=== TEXT EXCERPT ===
Some time after this Beresford was sent in Raison to take £200,000 of specie from Boston to Halifax. On 25 August 1796 he was intercepted by the much larger French frigate Vengeance while much of his crew were away securing an American merchant ship as a prize. The French ship chased Raison in a running fight, but after being forced to drop back having been damaged, Vengeance then lost Beresford's ship when he escaped into a bank of fog. Having completed the delivery of the specie, Beresford continued on station. In March 1797 he captured a valuable Spanish merchant ship off the Bahamas and destroyed another against the shore by tricking the enemy ships into thinking Raison was a ship of the line. Having made several other prizes in the following months, he was sent as escort to a homeward-bound convoy at the end of the year, and upon reaching Britain Raison was paid off.
At the start of 1798 Beresford was given his next command, the 32-gun frigate HMS Unite. He was again sent to serve on the Leeward Islands Station. In the following five years he participated in the captures of Surinam, St Martin, St Bartholomew, St Thomas, St John, and Santa Cruz. At some point during this period he transferred commands to the 38-gun frigate HMS Diana, and he served as senior officer of frigates under Rear-Admiral Sir John Duckworth in 1801. Just before the Peace of Amiens began he returned to England as escort to a convoy of 200 ships. Diana was then paid off, and Beresford stayed on land until the peace ended in 1803. At this point he was given command of the 40-gun frigate HMS Virginie to serve in the North Sea. He did so for around a year before the strains on serving in such bad conditions paid their toll on Virginie, and she was deemed unseaworthy.
Senior command
Beresford was then sent to the North America Station again, where he took command of the 44-gun frigate HMS Cambrian. In the following months Beresford became a successful prize taker on station and then when on 26 February 1806 the commander-in-chief, Admiral Sir Andrew Mitchell, died, he served as senior officer on station until his replacement could arrive. In 1808 Beresford was transferred into the 74-gun ship of the line HMS Theseus. Initially he served in her in the English Channel, but he then moved to serve in the Ferrol blockade squadron of Captain Sir Richard King. After eight months of blockade there, Beresford was sent in command of three other ships of the line to blockade Lorient. In February 1809 he was engaged there in stopping French units from entering the port and joining with the ships already there, but he was forced off station on 21 February by the large squadron of Jean-Baptiste Philibert Willaumez. He continued the blockade until March, when he instead joined the fleet of Admiral Lord Gambier, and as such participated in the Battle of the Basque Roads in April, for which he was the originator of the idea for a fireship attack.
In summer 1809, he was called as a witness at the court-martial of James, Lord Gambier which assessed whether Admiral Lord Gambier had failed to support Captain Lord Cochrane at the Battle of Basque Roads. Gambier was controversially cleared of all charges.
=== ROWS ===
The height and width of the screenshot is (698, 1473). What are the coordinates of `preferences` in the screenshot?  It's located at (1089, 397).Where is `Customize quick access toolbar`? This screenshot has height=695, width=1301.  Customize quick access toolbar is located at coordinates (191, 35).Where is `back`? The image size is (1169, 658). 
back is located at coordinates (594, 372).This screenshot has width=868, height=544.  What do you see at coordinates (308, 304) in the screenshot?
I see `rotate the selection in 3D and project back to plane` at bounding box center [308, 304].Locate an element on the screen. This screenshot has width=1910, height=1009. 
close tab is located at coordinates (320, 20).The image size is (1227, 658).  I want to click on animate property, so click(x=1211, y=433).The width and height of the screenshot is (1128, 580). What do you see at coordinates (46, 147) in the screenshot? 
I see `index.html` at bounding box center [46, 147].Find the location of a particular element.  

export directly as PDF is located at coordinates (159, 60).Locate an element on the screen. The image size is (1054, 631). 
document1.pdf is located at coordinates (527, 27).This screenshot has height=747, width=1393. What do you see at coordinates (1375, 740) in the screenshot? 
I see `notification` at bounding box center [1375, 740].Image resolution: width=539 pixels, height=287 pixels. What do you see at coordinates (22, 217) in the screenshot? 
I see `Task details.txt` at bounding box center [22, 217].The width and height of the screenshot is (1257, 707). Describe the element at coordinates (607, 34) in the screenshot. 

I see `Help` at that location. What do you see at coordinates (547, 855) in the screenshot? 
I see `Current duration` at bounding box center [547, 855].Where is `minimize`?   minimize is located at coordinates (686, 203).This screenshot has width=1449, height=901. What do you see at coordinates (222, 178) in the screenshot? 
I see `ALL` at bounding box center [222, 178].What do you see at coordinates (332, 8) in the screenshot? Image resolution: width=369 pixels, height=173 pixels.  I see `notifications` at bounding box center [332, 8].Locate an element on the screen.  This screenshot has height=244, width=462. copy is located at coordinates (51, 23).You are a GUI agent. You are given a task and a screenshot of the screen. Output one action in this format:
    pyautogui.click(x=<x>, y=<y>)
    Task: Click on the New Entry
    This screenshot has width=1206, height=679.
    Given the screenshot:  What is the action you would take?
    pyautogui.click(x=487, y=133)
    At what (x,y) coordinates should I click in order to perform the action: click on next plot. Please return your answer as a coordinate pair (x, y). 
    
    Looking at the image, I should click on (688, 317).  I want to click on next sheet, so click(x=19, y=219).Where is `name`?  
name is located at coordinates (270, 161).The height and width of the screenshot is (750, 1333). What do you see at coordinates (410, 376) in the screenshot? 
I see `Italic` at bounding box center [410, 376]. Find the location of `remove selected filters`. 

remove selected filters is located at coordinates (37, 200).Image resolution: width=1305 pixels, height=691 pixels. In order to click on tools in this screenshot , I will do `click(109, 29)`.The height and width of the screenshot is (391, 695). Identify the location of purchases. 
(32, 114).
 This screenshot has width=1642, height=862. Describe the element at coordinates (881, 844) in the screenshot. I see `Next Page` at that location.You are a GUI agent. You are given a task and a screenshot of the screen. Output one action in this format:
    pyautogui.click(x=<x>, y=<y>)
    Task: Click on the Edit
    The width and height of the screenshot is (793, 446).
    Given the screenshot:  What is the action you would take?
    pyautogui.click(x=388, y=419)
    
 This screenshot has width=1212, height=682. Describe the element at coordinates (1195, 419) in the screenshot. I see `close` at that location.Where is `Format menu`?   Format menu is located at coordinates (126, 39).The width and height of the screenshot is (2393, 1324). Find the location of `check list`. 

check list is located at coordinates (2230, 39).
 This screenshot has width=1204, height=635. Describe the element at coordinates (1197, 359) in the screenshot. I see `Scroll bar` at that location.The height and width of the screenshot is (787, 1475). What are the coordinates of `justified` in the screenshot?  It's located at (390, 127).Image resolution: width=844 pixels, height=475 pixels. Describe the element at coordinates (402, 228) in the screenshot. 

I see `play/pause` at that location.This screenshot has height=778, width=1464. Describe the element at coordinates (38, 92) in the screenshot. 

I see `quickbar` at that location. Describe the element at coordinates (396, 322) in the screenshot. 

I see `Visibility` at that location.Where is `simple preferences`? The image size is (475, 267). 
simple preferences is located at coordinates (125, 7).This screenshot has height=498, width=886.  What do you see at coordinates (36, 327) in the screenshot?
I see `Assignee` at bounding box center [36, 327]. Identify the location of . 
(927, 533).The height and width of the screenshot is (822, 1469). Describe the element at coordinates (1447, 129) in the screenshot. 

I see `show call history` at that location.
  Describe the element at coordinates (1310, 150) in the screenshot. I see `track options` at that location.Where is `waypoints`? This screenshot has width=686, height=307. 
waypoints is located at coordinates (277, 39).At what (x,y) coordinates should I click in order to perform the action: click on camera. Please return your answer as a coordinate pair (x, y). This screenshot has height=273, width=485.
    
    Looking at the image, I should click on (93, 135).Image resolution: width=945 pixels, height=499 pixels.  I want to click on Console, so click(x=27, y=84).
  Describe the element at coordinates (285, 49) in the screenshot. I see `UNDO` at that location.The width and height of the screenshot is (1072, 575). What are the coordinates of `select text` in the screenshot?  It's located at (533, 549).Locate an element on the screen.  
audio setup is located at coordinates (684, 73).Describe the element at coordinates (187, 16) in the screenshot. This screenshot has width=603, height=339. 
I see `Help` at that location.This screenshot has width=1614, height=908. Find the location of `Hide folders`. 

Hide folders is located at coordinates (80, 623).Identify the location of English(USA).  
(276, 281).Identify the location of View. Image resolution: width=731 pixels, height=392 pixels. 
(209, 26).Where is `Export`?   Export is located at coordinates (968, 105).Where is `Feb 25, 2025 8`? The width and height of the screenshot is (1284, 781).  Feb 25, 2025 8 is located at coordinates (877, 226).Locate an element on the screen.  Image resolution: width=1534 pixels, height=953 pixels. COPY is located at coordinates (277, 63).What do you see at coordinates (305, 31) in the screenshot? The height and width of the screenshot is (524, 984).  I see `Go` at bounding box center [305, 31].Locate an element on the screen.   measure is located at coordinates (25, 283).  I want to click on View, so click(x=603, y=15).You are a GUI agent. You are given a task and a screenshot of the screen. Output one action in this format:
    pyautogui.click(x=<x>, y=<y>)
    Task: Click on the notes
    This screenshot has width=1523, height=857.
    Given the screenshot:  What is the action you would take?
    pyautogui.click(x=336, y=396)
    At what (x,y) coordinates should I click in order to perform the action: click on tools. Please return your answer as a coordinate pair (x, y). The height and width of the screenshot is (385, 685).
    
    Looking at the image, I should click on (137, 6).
===
TASK REQUIREMENTS |
**1)** According to the excerpt on Beresford's naval career, on what date was Raison intercepted by the French frigate Vengeance?
**2)** List every place whose capture Beresford took part in while serving on the Leeward Islands Station, as named in the excerpt on his naval career.
**3)** From the excerpt on Beresford's naval career, reproduce the passage starting at "At the start" and ending at "was deemed unseaworthy.".

SOLVED TASKS |
**1)** 25 August 1796

**2)** Surinam, St Martin, St Bartholomew, St Thomas, St John, Santa Cruz

**3)**
At the start of 1798 Beresford was given his next command, the 32-gun frigate HMS Unite. He was again sent to serve on the Leeward Islands Station. In the following five years he participated in the captures of Surinam, St Martin, St Bartholomew, St Thomas, St John, and Santa Cruz. At some point during this period he transferred commands to the 38-gun frigate HMS Diana, and he served as senior officer of frigates under Rear-Admiral Sir John Duckworth in 1801. Just before the Peace of Amiens began he returned to England as escort to a convoy of 200 ships. Diana was then paid off, and Beresford stayed on land until the peace ended in 1803. At this point he was given command of the 40-gun frigate HMS Virginie to serve in the North Sea. He did so for around a year before the strains on serving in such bad conditions paid their toll on Virginie, and she was deemed unseaworthy.